Business vuol dire spendere con oculatezza, ma soprattutto con la speranza di avere un ritorno, e tenere i bilanci in ordine. In sostanza, investire per guadagnare. Difficile riuscirci nel calcio, in particolare in quello italiano, e di ciò si sono già accorte le tante proprietà made in Usa di stanza tra Serie A e B. Che si tratti di piccoli o grandi club, il rapporto con la tifoseria è quasi sempre freddo, proprio perché i punti di vista sono antitetici. Milan e Roma sono i due casi più eloquenti e a esemplificarlo sono le ultime dichiarazioni di Gerry Cardinale.
Milan, il messaggio di Cardinale: “Il club non è dei tifosi”
Intervenuto a New York in occasione della ‘Giornata dello Sport Italiano nel Mondo’, svoltasi a Park Avenue, la sede del consolato italiano, il numero 1 di RedBird e del Milan ha parlato insieme, tra gli altri, al coproprietario dell’Atalanta Stephen Pagliuca. Se però quest’ultimo si è trasformato sulle potenzialità del calcio italiano, Cardinale ne ha sottolineato le criticità, focalizzandosi in particolare proprio sul punto di vista dei tifosi: “Considero la A come una delle più grandi esportazioni dell’Italia, ma purtroppo per i tifosi conta solo vincere le partite. L’idea che si debba spendere tutto il necessario per vincere è sbagliata. Io non lo farò mai”.
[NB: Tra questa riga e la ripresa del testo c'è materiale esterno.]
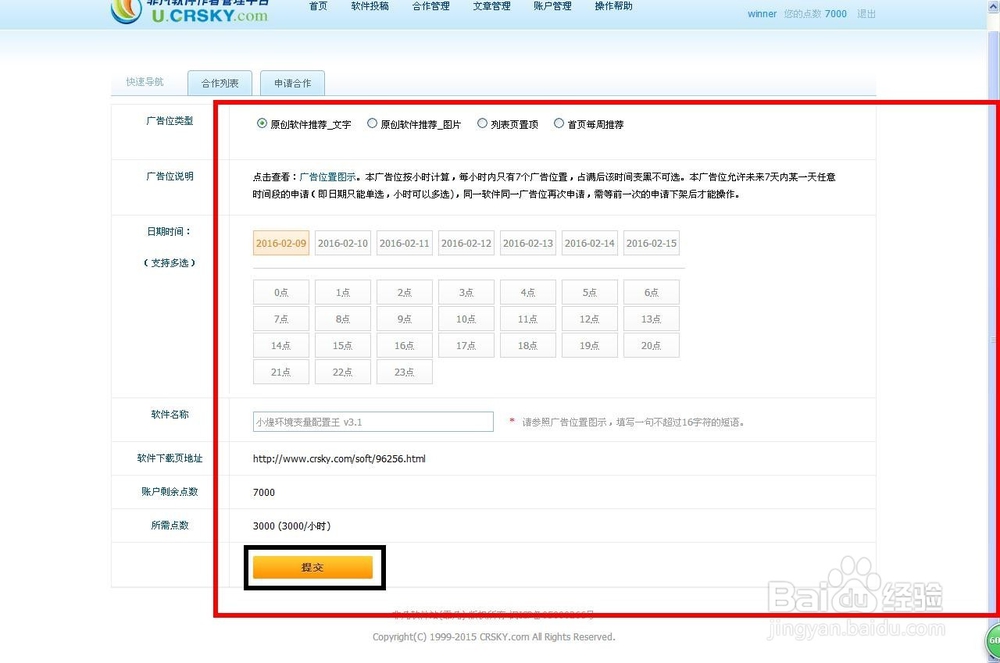Select the date 2016-02-15

[651, 243]
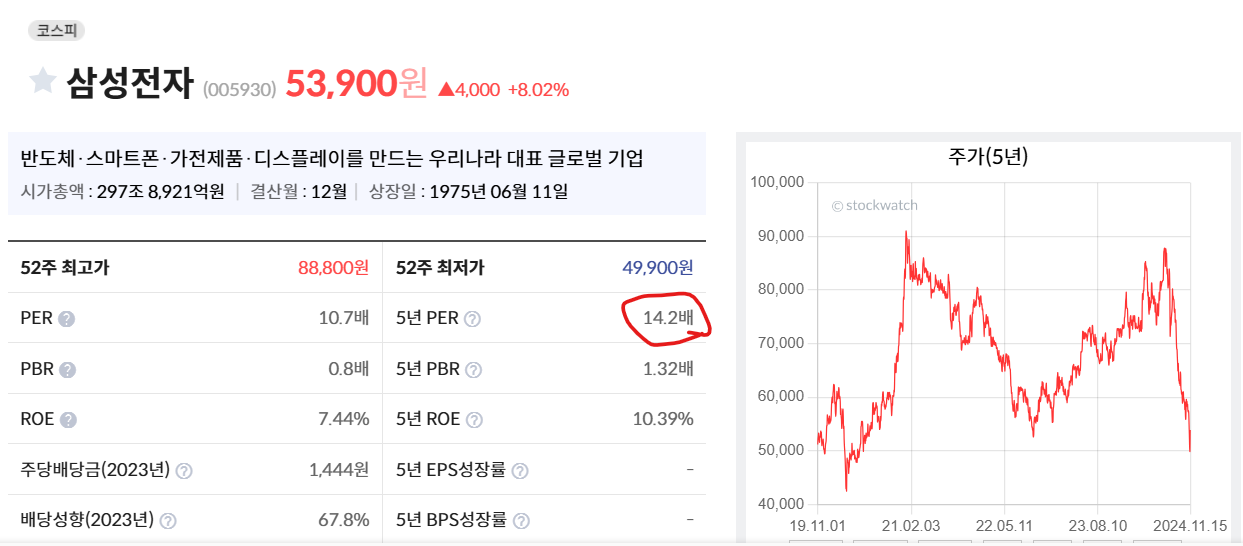The width and height of the screenshot is (1243, 546).
Task: Toggle the favorite star beside 삼성전자
Action: pyautogui.click(x=42, y=81)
Nulla di nuovo, in sostanza, dal momento che il fondo proprietario del Milan dall’estate 2022 aveva già chiarito in tempi non sospetti quale fosse il proprio modus operandi. “Faremo tutto il possibile per vincere, ma in modo intelligente” ha aggiunto Cardinale, la cui frase successiva è quella che rischia di determinare una frattura con il popolo rossonero: “In Italia i tifosi pensano che la squadra sia di loro proprietà”. Ecco il concetto che esprime tutta la distanza tra visione italiana, o europea, dello sport e quella americana. Forse inconciliabile, a prescindere dai palmares.